Nguyen, Duc Cuong and Wermke, Dominik and Acar, Yasemin and Backes, Michael and Weir, Charles Alexander Forbes and Fahl, Sascha (2017) A Stitch in Time : Supporting Android Developers in Writing Secure Code. In: CCS '17 Proceedings of the 2017 ACM SIGSAC Conference on Computer and Communications Security :. ACM, New York, pp. 1065-1077. ISBN 9781450349468
CCS_FixDroid_CR.pdf - Accepted Version
Available under License Creative Commons Attribution-NonCommercial.
Download (745kB)
Abstract
Despite security advice in the official documentation and an extensive body of security research about vulnerabilities and exploits, many developers still fail to write secure Android applications. Frequently, Android developers fail to adhere to security best practices, leaving applications vulnerable to a multitude of attacks. We point out the advantage of a low-time-cost tool both to teach better secure coding and to improve app security.

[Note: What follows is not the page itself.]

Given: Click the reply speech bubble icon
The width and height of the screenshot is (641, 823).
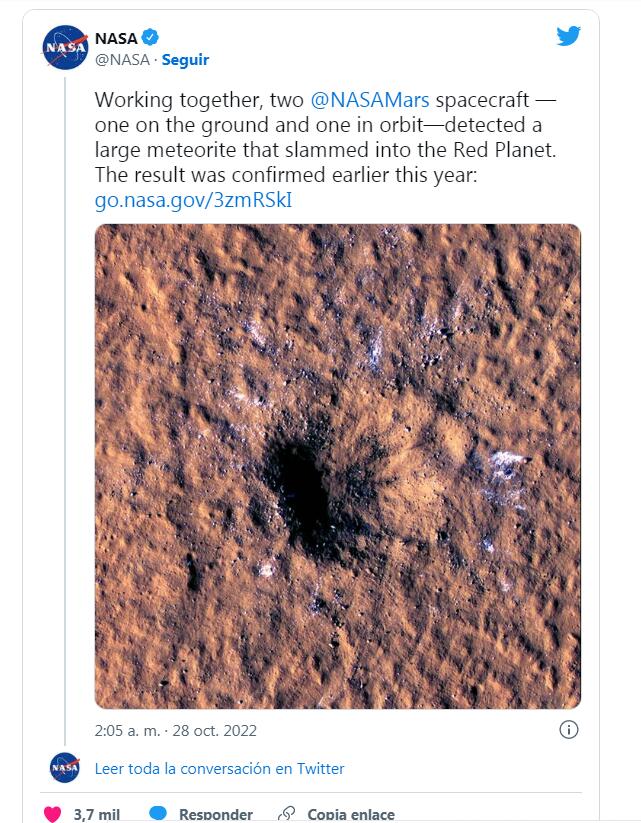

Using the FixDroid™ IDE plug-in, we show that professional and hobby app developers can work with and learn from an in-environment tool without it impacting their normal work; and by performing studies with both students and professional developers, we identify key UI requirements and demonstrate that code delivered with such a tool by developers previously inexperienced in security contains significantly less security problems. Perfecting and adding such tools to the Android development environment is an essential step in getting both security and privacy for the next generation of apps.